» **Provided text**:
☆ ☆ ☆ ☆
I was watching a rerun of “How I Met Your Mother” the other day, and I realized something: There is a rampant symptom of sitcoms ruining their main characters. By “ruining” I mean making them whiny, effeminate caricatures rather than the original romantic, idealistic people we as an audience enjoyed in the first place. The three biggest offenders: “How I Met Your Mother,” “Scrubs” and “Friends.”Let’s start with “How I Met Your Mother,” because that’s the one that inspired this post. When that show began, the audience connected with Ted Mosby. Ted was the classic romantic idealist: Someone who wanted desperately to fall in love and have a relationship like his friends Lily and Marshall. He was so swept up in the idea of love that he told Robin on their first date that he was in love with her. The whole first season is spent with Ted pining over Robin (even as he dates Victoria), and the end of the first season culminates in his making it rain (literally) so that he and Robin can be together. The audience is rooting for Ted the whole time, and he’s our proxy into this fun, faux-New York world. Though he and Robin break up at the end of season 2, I enjoyed his time with Stella (up until she left him at the altar). But, since then, the writers have spun their wheels with Ted. Zoey went nowhere, and even the return of Victoria felt flat. But, more importantly, the writers made Ted into, for lack of a better word, a wuss.
When Robin starts dating Don, Don admits that he thought Ted was gay. Why did he think that? Ted took calligraphy classes, cooked fancy food, drank appletinis, and asked if athletes had new “costumes.” This is the same Ted who took Marshall to a Yankees game in season 2 and proudly wore an Indians jersey. Sure, the Dr. X stuff and the red cowboy boots painted the picture of a man who was a little bit full of himself (and the box “For my Biographer” in the episode I referenced earlier shows Ted does have quite the high opinion of himself), but the writers basically made Ted into someone for whom we have no respect. Worse, this year after he broke up with Abby Elliott’s character (who is so forgettable I’m not going to even look up her name), he says that he’s “finally” ready to settle down. Except he was “finally” ready to settle down at the end of the pilot episode! This is Ted Evelyn Mosby, the hopeless romantic! But the writers have saddled him with character flaws and plot lines that have sputtered to the point where I don’t recognize season 1 Ted anymore. in fact, the closest I’ve come to appreciating his sentimentality is in this clip from the end of season 8, and truthfully, the only reason why I like it is because it makes me think “the mother” has been dead the whole time he’s been telling his kids the story (and I think that would be an interesting twist).
Fine, you say, but Barney is the best character on that show anyway, and why should we care? That’s all well and good, but it’s not just “How I Met Your Mother.” Ted is getting the exact treatment that J.D. got on “Scrubs”: going from a romantic, idealistic young professional to an effeminate punchline. J.D. season 1 reveals his father issues, revels in his closeness with Turk, and struggles as a young doctor for the approval of Drs. Cox and Kelso, all while pining after Elliott. He is, for all intents and purposes, someone with whom the audience can identify. And yet, the writers decide to make J.D. a blithering man-child, making him decidedly uninterested in sports or anything “macho” and mostly concerned with his own hair. How many episodes had a throw-away joke about how he didn’t understand the game that was on TV? And how many included jokes about him drinking an appletini?
☆ ☆ ☆ ☆
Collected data
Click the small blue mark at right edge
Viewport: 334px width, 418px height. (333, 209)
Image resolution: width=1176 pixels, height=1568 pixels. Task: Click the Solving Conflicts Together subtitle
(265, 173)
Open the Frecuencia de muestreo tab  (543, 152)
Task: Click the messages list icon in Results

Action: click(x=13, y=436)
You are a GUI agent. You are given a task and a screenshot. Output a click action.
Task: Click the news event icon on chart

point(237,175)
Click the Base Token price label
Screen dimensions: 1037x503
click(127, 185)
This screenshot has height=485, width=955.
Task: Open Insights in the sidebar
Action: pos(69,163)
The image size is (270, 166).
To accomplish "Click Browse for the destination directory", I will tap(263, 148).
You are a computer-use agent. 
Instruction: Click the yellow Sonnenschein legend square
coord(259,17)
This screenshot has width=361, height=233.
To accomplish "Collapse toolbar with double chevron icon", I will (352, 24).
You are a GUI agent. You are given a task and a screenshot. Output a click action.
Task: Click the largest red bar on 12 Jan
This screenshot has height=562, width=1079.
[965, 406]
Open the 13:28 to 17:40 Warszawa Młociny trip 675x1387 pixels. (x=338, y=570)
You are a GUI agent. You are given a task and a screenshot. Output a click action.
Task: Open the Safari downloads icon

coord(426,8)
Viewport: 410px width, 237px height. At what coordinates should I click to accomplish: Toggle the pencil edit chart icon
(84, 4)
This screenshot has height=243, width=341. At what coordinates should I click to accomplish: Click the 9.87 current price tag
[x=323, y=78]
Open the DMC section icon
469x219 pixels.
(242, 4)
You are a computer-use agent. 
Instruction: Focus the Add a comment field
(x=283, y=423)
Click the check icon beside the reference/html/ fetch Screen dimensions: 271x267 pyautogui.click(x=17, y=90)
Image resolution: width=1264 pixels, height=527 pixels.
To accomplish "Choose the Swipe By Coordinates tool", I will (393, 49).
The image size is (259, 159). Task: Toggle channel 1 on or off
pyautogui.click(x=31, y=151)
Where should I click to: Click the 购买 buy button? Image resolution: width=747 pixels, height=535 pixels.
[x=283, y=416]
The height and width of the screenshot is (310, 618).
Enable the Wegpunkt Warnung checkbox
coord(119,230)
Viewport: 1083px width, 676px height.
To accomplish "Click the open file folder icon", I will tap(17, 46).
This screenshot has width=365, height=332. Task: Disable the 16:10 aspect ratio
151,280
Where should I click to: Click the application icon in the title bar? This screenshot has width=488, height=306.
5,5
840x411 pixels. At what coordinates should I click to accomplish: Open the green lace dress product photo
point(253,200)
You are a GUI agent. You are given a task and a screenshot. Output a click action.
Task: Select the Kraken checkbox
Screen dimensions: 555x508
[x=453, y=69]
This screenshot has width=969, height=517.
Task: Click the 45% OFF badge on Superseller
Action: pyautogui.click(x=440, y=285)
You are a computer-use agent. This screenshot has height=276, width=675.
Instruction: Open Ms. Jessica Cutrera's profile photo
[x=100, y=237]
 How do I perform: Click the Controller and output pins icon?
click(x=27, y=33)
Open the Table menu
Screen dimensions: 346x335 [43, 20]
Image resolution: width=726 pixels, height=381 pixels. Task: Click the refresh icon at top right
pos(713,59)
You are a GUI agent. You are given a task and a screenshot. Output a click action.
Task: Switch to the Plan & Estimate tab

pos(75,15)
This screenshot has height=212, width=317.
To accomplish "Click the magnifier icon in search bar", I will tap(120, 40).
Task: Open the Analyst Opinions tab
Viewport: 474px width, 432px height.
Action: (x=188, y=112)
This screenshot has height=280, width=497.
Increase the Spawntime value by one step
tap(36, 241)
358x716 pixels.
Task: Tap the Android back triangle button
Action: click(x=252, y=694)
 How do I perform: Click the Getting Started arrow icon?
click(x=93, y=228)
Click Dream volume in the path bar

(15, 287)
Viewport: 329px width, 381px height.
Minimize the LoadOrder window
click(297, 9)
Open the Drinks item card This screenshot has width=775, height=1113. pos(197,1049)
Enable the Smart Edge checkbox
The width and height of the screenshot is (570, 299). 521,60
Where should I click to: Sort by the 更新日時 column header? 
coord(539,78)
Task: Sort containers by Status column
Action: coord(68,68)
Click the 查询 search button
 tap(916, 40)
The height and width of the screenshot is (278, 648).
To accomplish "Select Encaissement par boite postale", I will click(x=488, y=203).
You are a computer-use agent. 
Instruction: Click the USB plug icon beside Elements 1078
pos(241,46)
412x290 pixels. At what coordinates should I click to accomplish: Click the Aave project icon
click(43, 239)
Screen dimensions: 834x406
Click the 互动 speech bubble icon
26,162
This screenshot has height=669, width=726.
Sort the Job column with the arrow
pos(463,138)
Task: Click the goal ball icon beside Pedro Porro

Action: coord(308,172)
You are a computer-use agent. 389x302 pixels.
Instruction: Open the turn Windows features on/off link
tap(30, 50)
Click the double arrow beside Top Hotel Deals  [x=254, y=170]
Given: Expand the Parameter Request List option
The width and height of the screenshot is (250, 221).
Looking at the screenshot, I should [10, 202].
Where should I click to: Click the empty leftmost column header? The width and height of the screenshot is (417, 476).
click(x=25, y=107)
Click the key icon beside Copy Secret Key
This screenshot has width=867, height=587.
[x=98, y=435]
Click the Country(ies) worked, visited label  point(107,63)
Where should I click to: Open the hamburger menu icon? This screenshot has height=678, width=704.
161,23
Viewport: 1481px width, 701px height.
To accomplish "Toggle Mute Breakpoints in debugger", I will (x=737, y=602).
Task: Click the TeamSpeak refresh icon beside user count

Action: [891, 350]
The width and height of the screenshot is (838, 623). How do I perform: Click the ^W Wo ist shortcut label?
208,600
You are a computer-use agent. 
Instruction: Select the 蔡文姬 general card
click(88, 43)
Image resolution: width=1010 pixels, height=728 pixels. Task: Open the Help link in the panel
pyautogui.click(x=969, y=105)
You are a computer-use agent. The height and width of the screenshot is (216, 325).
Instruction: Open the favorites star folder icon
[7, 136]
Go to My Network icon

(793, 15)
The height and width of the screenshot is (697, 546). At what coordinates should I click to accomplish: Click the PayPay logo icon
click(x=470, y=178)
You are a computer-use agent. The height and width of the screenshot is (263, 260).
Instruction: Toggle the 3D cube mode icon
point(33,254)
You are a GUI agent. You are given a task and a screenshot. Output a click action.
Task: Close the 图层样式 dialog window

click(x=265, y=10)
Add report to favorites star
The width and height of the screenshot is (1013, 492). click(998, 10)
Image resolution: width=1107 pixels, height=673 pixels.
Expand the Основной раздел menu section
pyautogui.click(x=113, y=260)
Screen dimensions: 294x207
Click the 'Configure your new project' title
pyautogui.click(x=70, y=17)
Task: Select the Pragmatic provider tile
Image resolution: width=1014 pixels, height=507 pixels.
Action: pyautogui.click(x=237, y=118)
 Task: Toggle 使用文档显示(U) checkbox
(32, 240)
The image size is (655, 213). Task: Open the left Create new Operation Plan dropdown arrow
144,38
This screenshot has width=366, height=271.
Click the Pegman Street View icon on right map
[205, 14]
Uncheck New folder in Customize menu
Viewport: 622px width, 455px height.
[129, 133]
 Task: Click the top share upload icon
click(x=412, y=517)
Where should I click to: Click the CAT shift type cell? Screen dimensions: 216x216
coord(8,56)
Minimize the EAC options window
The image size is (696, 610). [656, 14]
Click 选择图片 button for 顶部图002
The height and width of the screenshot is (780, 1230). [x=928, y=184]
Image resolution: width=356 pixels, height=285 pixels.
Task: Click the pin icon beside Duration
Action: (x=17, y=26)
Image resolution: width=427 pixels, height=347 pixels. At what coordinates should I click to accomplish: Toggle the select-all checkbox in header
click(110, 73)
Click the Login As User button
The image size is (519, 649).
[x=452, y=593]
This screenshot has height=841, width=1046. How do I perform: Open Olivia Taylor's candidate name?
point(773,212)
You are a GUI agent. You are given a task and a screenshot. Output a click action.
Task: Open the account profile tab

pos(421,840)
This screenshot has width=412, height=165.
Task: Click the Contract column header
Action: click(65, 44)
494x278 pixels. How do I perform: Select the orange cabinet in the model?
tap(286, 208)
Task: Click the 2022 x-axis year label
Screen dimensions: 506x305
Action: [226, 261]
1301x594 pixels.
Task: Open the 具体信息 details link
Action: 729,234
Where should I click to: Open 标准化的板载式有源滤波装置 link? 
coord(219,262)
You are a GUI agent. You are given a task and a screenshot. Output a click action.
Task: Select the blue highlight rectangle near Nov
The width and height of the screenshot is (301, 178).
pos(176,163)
☆ ☆ ☆ ☆
» **Exercise set**:
1. Transcribe everything in the sitcom post from "Fine, you say, but" down to "drinking an appletini?".
2. Answer these from the sitcom post:
(a) What did Ted tell Robin on their first date?
(b) What jersey did Ted wear when he took Marshall to a Yankees game?
(c) Whose approval does J.D. struggle for as a young doctor in season 1 of "Scrubs"?

» **Answers in order**:
1.
Fine, you say, but Barney is the best character on that show anyway, and why should we care? That’s all well and good, but it’s not just “How I Met Your Mother.” Ted is getting the exact treatment that J.D. got on “Scrubs”: going from a romantic, idealistic young professional to an effeminate punchline. J.D. season 1 reveals his father issues, revels in his closeness with Turk, and struggles as a young doctor for the approval of Drs. Cox and Kelso, all while pining after Elliott. He is, for all intents and purposes, someone with whom the audience can identify. And yet, the writers decide to make J.D. a blithering man-child, making him decidedly uninterested in sports or anything “macho” and mostly concerned with his own hair. How many episodes had a throw-away joke about how he didn’t understand the game that was on TV? And how many included jokes about him drinking an appletini?

2.
(a) That he was in love with her.
(b) An Indians jersey.
(c) Drs. Cox and Kelso.